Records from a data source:
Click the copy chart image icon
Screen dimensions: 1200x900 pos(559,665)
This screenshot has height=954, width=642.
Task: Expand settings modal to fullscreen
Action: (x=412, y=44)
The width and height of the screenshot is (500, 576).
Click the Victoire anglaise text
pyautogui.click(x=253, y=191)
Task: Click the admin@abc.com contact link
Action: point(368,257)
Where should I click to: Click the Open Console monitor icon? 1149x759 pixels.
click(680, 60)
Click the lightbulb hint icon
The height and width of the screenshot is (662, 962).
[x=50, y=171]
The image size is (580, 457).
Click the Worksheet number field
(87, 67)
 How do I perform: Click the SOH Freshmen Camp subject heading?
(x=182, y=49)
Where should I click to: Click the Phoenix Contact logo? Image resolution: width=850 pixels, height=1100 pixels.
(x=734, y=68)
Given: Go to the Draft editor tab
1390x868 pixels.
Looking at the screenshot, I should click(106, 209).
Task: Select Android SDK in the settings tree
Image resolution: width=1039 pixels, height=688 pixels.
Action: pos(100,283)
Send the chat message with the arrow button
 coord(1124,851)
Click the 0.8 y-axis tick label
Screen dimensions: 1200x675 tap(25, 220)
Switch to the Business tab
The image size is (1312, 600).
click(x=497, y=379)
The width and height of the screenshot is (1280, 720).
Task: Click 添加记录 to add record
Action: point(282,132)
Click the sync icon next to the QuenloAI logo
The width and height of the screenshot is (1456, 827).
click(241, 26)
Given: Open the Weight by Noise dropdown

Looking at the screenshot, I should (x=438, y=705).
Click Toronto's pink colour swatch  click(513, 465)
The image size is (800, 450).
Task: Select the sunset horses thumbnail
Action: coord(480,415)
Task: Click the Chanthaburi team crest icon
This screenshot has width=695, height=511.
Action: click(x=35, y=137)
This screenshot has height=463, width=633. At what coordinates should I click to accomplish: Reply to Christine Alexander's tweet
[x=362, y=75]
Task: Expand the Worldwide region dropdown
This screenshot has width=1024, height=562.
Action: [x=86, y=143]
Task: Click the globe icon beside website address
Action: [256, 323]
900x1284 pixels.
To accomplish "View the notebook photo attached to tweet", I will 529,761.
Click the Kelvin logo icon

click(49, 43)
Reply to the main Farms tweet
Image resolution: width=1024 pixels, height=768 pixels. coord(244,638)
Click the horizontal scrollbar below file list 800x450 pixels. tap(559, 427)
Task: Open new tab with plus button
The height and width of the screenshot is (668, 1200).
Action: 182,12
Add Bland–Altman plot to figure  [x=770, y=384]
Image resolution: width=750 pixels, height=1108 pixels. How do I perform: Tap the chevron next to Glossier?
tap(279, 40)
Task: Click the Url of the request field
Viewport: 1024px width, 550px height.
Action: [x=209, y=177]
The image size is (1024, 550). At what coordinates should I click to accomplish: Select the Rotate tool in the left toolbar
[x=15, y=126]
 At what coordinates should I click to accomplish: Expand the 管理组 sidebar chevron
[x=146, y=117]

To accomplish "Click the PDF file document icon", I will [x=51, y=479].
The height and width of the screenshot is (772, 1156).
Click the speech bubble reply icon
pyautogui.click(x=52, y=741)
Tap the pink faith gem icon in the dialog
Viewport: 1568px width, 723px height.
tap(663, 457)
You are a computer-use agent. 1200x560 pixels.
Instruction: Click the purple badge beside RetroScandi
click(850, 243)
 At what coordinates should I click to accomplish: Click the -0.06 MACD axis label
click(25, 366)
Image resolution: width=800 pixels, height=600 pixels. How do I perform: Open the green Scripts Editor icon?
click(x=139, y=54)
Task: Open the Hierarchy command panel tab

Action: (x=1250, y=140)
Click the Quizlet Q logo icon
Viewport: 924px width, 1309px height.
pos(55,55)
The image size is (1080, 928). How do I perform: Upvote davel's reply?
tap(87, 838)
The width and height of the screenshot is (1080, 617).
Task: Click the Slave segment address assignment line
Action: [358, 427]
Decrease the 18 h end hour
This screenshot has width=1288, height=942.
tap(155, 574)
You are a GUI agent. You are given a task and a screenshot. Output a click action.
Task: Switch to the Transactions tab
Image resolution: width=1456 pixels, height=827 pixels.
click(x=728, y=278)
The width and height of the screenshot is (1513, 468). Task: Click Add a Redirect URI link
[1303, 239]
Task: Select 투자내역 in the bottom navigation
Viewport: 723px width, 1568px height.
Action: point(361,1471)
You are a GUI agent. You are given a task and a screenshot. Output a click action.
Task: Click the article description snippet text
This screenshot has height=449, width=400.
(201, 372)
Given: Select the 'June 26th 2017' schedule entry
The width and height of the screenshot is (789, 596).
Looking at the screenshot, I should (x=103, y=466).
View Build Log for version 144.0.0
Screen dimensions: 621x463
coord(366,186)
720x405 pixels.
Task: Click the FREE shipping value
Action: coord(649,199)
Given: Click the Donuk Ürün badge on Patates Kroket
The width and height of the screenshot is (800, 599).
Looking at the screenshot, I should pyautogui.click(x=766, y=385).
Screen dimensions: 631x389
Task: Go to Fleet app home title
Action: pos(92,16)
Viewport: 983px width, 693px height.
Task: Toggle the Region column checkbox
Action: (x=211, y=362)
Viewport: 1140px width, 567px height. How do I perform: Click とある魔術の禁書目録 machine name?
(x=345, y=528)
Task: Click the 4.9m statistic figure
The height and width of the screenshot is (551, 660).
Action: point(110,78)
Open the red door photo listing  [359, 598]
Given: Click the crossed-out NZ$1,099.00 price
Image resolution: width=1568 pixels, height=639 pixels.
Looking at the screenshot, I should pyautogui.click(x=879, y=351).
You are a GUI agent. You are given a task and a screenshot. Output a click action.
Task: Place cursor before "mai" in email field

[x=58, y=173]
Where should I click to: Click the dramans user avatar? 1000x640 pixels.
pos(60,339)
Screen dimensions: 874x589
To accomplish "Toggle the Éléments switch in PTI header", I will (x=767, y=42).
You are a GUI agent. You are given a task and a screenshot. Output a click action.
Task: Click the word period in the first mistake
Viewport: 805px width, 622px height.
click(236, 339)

__WORK ORDER__:
Could you give the records above again, exactly and in full?

__ANSWER BOX__:
Click the copy chart image icon
Screen dimensions: 1200x900 pos(559,665)
This screenshot has height=954, width=642.
Task: Expand settings modal to fullscreen
Action: (x=412, y=44)
The width and height of the screenshot is (500, 576).
Click the Victoire anglaise text
pyautogui.click(x=253, y=191)
Task: Click the admin@abc.com contact link
Action: point(368,257)
Where should I click to: Click the Open Console monitor icon? 1149x759 pixels.
click(680, 60)
Click the lightbulb hint icon
The height and width of the screenshot is (662, 962).
[x=50, y=171]
The image size is (580, 457).
Click the Worksheet number field
(87, 67)
 How do I perform: Click the SOH Freshmen Camp subject heading?
(x=182, y=49)
Where should I click to: Click the Phoenix Contact logo? Image resolution: width=850 pixels, height=1100 pixels.
(x=734, y=68)
Given: Go to the Draft editor tab
1390x868 pixels.
Looking at the screenshot, I should click(106, 209).
Task: Select Android SDK in the settings tree
Image resolution: width=1039 pixels, height=688 pixels.
Action: pos(100,283)
Send the chat message with the arrow button
 coord(1124,851)
Click the 0.8 y-axis tick label
Screen dimensions: 1200x675 tap(25, 220)
Switch to the Business tab
The image size is (1312, 600).
click(x=497, y=379)
The width and height of the screenshot is (1280, 720).
Task: Click 添加记录 to add record
Action: point(282,132)
Click the sync icon next to the QuenloAI logo
The width and height of the screenshot is (1456, 827).
click(241, 26)
Given: Open the Weight by Noise dropdown

Looking at the screenshot, I should (x=438, y=705).
Click Toronto's pink colour swatch  click(513, 465)
The image size is (800, 450).
Task: Select the sunset horses thumbnail
Action: coord(480,415)
Task: Click the Chanthaburi team crest icon
This screenshot has width=695, height=511.
Action: click(x=35, y=137)
This screenshot has height=463, width=633. At what coordinates should I click to accomplish: Reply to Christine Alexander's tweet
[x=362, y=75]
Task: Expand the Worldwide region dropdown
This screenshot has width=1024, height=562.
Action: [x=86, y=143]
Task: Click the globe icon beside website address
Action: [256, 323]
900x1284 pixels.
To accomplish "View the notebook photo attached to tweet", I will 529,761.
Click the Kelvin logo icon

click(49, 43)
Reply to the main Farms tweet
Image resolution: width=1024 pixels, height=768 pixels. coord(244,638)
Click the horizontal scrollbar below file list 800x450 pixels. tap(559, 427)
Task: Open new tab with plus button
The height and width of the screenshot is (668, 1200).
Action: 182,12
Add Bland–Altman plot to figure  [x=770, y=384]
Image resolution: width=750 pixels, height=1108 pixels. How do I perform: Tap the chevron next to Glossier?
tap(279, 40)
Task: Click the Url of the request field
Viewport: 1024px width, 550px height.
Action: [x=209, y=177]
The image size is (1024, 550). At what coordinates should I click to accomplish: Select the Rotate tool in the left toolbar
[x=15, y=126]
 At what coordinates should I click to accomplish: Expand the 管理组 sidebar chevron
[x=146, y=117]

To accomplish "Click the PDF file document icon", I will [x=51, y=479].
The height and width of the screenshot is (772, 1156).
Click the speech bubble reply icon
pyautogui.click(x=52, y=741)
Tap the pink faith gem icon in the dialog
Viewport: 1568px width, 723px height.
tap(663, 457)
You are a computer-use agent. 1200x560 pixels.
Instruction: Click the purple badge beside RetroScandi
click(850, 243)
 At what coordinates should I click to accomplish: Click the -0.06 MACD axis label
click(25, 366)
Image resolution: width=800 pixels, height=600 pixels. How do I perform: Open the green Scripts Editor icon?
click(x=139, y=54)
Task: Open the Hierarchy command panel tab

Action: (x=1250, y=140)
Click the Quizlet Q logo icon
Viewport: 924px width, 1309px height.
pos(55,55)
The image size is (1080, 928). How do I perform: Upvote davel's reply?
tap(87, 838)
The width and height of the screenshot is (1080, 617).
Task: Click the Slave segment address assignment line
Action: [358, 427]
Decrease the 18 h end hour
This screenshot has width=1288, height=942.
tap(155, 574)
You are a GUI agent. You are given a task and a screenshot. Output a click action.
Task: Switch to the Transactions tab
Image resolution: width=1456 pixels, height=827 pixels.
click(x=728, y=278)
The width and height of the screenshot is (1513, 468). Task: Click Add a Redirect URI link
[1303, 239]
Task: Select 투자내역 in the bottom navigation
Viewport: 723px width, 1568px height.
Action: point(361,1471)
You are a GUI agent. You are given a task and a screenshot. Output a click action.
Task: Click the article description snippet text
This screenshot has height=449, width=400.
(201, 372)
Given: Select the 'June 26th 2017' schedule entry
The width and height of the screenshot is (789, 596).
Looking at the screenshot, I should (x=103, y=466).
View Build Log for version 144.0.0
Screen dimensions: 621x463
coord(366,186)
720x405 pixels.
Task: Click the FREE shipping value
Action: coord(649,199)
Given: Click the Donuk Ürün badge on Patates Kroket
The width and height of the screenshot is (800, 599).
Looking at the screenshot, I should pyautogui.click(x=766, y=385).
Screen dimensions: 631x389
Task: Go to Fleet app home title
Action: pos(92,16)
Viewport: 983px width, 693px height.
Task: Toggle the Region column checkbox
Action: (x=211, y=362)
Viewport: 1140px width, 567px height. How do I perform: Click とある魔術の禁書目録 machine name?
(x=345, y=528)
Task: Click the 4.9m statistic figure
The height and width of the screenshot is (551, 660).
Action: point(110,78)
Open the red door photo listing  [359, 598]
Given: Click the crossed-out NZ$1,099.00 price
Image resolution: width=1568 pixels, height=639 pixels.
Looking at the screenshot, I should pyautogui.click(x=879, y=351).
You are a GUI agent. You are given a task and a screenshot. Output a click action.
Task: Place cursor before "mai" in email field

[x=58, y=173]
Where should I click to: Click the dramans user avatar? 1000x640 pixels.
pos(60,339)
Screen dimensions: 874x589
To accomplish "Toggle the Éléments switch in PTI header", I will (x=767, y=42).
You are a GUI agent. You are given a task and a screenshot. Output a click action.
Task: Click the word period in the first mistake
Viewport: 805px width, 622px height.
click(236, 339)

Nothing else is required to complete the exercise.